The Soviet plan to establish a stronghold in Palestine failed mainly because soon after the war in Palestine Israel demonstrated its neutral and independent policy in the inter-bloc struggle - a policy which did not fall in line with Soviet interest. Consequently, the Soviets concluded that the way to achieve domination in the Middle East would not be through Israel but rather through Arab countries, mainly Egypt, Syria and Lebanon. Thereafter, a significant change in their policy concerning the Arab-Israeli conflict took place. With the end of the war in Palestine, the Soviet pendulum of support swung again towards the Arab side. Throughout 1949, the Soviets extended their policy of promoting instability and insecurity in the Middle East. They rejected the possibility of lifting the arms embargo imposed by the UN Security Council. They benefited from the existing state of tension in the Middle East by, indirectly, supplying arms to both sides. They continued to attack the Western powers' defence plans in the Middle East and the Arab leaders' attitude towards these plans, which the Soviets considered to be directed against their vital interests. From this stage on, the Soviets launched a massive campaign against these plans, a campaign which later on proved fruitful. [my emphasis]

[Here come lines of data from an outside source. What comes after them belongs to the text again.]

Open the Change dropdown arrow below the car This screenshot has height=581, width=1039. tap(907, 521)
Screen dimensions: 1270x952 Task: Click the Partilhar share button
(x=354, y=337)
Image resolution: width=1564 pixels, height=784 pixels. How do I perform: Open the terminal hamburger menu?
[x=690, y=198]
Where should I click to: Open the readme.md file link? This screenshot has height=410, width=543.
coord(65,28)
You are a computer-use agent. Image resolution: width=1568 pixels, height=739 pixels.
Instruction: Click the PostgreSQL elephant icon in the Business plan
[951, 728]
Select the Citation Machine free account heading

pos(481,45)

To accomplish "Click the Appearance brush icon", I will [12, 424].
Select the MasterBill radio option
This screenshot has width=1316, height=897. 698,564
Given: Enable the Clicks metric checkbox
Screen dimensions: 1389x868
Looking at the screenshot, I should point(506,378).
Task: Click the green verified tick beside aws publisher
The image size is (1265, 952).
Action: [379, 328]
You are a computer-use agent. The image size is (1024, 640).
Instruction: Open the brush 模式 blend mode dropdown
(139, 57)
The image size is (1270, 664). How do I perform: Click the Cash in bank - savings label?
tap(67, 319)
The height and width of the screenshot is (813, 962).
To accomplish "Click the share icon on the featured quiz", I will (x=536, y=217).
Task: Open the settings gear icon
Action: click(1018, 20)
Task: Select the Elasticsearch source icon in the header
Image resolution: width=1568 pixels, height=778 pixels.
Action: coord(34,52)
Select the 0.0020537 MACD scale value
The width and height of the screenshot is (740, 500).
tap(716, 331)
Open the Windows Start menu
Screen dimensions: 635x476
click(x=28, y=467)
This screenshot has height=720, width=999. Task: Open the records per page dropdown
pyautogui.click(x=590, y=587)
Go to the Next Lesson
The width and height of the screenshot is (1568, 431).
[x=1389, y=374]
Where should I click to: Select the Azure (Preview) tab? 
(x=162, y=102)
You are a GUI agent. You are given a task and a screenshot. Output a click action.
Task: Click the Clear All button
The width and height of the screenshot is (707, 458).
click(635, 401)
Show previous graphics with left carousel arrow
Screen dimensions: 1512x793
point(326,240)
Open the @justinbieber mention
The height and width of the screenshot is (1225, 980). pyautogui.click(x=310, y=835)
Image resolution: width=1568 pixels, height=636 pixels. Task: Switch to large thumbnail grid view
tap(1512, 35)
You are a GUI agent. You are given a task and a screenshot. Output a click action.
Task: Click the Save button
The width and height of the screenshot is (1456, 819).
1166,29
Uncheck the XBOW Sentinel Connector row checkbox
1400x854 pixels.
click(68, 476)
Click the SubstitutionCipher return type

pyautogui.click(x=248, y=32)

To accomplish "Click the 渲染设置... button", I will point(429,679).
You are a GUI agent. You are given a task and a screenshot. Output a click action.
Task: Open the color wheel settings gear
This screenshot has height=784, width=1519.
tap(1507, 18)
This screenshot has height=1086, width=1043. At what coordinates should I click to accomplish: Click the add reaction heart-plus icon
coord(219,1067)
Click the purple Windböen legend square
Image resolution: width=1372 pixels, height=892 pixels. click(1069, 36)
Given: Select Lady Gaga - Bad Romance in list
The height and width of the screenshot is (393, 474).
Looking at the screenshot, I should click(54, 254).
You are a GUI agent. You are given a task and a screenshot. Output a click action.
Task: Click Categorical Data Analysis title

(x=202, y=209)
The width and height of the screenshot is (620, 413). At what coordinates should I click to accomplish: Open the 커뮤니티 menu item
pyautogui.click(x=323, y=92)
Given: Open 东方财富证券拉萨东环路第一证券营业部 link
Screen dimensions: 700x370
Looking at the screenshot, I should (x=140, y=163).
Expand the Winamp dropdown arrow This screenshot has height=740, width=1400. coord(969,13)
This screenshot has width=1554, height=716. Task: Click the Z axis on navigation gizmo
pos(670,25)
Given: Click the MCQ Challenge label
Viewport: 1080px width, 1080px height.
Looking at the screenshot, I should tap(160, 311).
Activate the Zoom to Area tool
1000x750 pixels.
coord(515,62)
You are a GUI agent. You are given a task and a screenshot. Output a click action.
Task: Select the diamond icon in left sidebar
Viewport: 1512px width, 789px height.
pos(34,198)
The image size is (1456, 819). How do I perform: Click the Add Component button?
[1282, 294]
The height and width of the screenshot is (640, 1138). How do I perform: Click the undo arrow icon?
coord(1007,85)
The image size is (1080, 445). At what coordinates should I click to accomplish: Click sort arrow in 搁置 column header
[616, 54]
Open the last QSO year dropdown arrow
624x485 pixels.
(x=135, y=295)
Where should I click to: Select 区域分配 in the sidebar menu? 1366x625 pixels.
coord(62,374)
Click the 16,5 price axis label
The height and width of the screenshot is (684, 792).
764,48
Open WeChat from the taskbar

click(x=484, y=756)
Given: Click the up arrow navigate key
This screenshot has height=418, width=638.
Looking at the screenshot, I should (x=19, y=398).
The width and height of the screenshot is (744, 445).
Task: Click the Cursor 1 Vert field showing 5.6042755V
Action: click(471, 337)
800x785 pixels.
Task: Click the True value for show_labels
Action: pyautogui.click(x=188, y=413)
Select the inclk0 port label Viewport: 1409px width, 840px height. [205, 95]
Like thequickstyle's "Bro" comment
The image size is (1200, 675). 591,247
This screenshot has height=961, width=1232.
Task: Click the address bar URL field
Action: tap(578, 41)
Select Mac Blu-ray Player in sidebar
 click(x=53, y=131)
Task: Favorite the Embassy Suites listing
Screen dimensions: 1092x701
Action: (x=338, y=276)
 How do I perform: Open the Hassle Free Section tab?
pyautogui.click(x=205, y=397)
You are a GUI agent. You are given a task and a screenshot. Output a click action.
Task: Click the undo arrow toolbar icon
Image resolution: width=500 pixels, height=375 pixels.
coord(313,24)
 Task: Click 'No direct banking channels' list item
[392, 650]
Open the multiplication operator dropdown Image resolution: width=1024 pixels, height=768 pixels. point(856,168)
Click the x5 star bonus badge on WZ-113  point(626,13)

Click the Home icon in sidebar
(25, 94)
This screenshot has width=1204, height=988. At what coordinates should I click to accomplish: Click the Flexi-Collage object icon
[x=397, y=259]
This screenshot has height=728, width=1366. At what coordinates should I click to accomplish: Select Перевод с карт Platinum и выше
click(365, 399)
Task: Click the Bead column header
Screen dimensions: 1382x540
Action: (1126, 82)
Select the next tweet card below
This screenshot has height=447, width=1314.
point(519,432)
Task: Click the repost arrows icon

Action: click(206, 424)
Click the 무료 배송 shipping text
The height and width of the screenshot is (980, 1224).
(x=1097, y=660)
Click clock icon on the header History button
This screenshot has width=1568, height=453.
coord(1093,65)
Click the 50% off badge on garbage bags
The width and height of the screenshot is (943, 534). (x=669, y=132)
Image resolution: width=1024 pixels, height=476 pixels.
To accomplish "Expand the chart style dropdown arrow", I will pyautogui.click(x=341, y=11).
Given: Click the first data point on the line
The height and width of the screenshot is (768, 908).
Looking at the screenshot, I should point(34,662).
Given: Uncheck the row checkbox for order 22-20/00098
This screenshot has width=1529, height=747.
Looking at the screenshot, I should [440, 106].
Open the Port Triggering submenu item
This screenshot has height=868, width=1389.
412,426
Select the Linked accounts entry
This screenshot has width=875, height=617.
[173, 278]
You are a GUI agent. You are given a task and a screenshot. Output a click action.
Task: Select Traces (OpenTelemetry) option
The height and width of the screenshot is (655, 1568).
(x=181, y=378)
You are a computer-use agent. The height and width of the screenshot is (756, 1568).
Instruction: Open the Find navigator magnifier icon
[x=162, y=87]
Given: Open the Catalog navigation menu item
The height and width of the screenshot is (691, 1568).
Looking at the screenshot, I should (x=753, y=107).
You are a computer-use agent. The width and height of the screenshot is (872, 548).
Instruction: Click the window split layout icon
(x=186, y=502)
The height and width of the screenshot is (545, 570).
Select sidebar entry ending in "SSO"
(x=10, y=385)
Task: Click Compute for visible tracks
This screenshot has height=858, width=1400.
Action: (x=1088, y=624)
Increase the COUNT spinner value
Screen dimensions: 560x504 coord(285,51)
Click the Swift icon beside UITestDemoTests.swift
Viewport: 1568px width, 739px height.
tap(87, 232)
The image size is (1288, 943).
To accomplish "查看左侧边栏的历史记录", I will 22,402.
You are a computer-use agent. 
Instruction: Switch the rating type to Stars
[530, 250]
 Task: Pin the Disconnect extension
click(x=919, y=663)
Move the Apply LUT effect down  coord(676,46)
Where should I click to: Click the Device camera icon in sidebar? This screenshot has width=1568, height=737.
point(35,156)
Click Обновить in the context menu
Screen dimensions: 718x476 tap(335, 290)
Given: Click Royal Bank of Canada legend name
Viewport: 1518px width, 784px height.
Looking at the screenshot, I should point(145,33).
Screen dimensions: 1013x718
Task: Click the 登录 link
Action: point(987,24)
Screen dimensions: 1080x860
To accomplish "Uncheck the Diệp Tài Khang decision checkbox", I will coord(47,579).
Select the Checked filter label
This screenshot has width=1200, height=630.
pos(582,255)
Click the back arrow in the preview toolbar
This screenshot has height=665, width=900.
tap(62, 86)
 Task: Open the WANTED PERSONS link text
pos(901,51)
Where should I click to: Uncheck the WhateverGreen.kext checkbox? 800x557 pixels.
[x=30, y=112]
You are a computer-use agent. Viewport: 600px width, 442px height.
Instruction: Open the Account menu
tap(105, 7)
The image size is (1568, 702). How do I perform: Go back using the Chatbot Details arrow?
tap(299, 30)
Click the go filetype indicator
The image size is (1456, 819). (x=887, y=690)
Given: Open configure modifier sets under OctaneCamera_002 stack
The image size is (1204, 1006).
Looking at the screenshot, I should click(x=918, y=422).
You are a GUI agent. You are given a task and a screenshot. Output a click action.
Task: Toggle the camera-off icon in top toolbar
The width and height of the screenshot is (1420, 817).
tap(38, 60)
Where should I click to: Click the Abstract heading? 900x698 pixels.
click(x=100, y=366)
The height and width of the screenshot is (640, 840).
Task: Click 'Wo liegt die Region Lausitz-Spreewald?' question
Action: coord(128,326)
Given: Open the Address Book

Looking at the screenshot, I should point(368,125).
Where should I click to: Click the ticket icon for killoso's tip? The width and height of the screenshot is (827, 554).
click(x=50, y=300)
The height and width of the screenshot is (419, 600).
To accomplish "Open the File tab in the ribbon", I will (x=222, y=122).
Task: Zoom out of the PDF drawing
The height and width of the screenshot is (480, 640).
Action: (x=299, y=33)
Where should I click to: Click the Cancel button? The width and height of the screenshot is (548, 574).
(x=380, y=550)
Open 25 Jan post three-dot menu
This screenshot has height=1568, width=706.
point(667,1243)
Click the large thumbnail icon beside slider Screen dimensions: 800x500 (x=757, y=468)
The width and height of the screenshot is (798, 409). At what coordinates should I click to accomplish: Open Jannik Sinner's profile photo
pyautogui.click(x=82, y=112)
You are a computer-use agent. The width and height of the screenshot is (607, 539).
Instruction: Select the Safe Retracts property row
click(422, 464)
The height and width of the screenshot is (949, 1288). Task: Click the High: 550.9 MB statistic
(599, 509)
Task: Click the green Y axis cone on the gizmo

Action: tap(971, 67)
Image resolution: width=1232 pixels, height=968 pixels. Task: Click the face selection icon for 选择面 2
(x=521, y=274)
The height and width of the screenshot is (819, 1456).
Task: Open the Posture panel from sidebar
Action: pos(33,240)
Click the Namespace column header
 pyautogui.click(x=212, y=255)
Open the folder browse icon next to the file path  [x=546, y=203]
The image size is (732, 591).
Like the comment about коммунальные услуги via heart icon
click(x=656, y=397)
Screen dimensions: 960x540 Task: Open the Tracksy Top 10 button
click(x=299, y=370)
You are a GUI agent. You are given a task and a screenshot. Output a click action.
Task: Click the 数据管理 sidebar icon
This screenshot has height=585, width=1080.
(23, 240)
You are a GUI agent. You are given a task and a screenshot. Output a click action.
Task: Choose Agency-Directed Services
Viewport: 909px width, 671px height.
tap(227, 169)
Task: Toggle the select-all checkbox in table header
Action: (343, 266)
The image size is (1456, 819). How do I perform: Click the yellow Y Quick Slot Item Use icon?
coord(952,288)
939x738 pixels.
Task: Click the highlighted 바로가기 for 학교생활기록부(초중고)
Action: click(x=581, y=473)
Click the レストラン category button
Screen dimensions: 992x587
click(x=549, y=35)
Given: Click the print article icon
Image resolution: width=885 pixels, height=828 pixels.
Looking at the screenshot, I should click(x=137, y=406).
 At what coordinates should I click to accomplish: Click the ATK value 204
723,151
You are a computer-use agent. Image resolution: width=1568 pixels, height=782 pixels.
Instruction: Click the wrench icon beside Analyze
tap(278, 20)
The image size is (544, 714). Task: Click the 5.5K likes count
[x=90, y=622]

The Zionist Labor movement (Mapai, the Labor Party), which played a leading role in the years leading up to independence and just after, practiced a form of militant social democracy. The kibbutz movement was an idealist effort to establish a fundamental basis for a socialist society in Israel. But the orientation of the Israeli labor movement and left was largely social-democratic, not communist. As Martin Ebon wrote in 1948 at the time Soviet-Israeli relations were at their best:

... most Zionist statesmen, from Dr. [Chaim] Weizmann [Israel's first president], favor the Western democracy. Their own community government is run along parliamentary lines. Israel's financial, moral, and military support has in the past largely come from the United States. The young state will continue to require substantial aid, most of it from its friends and well-wishers in America.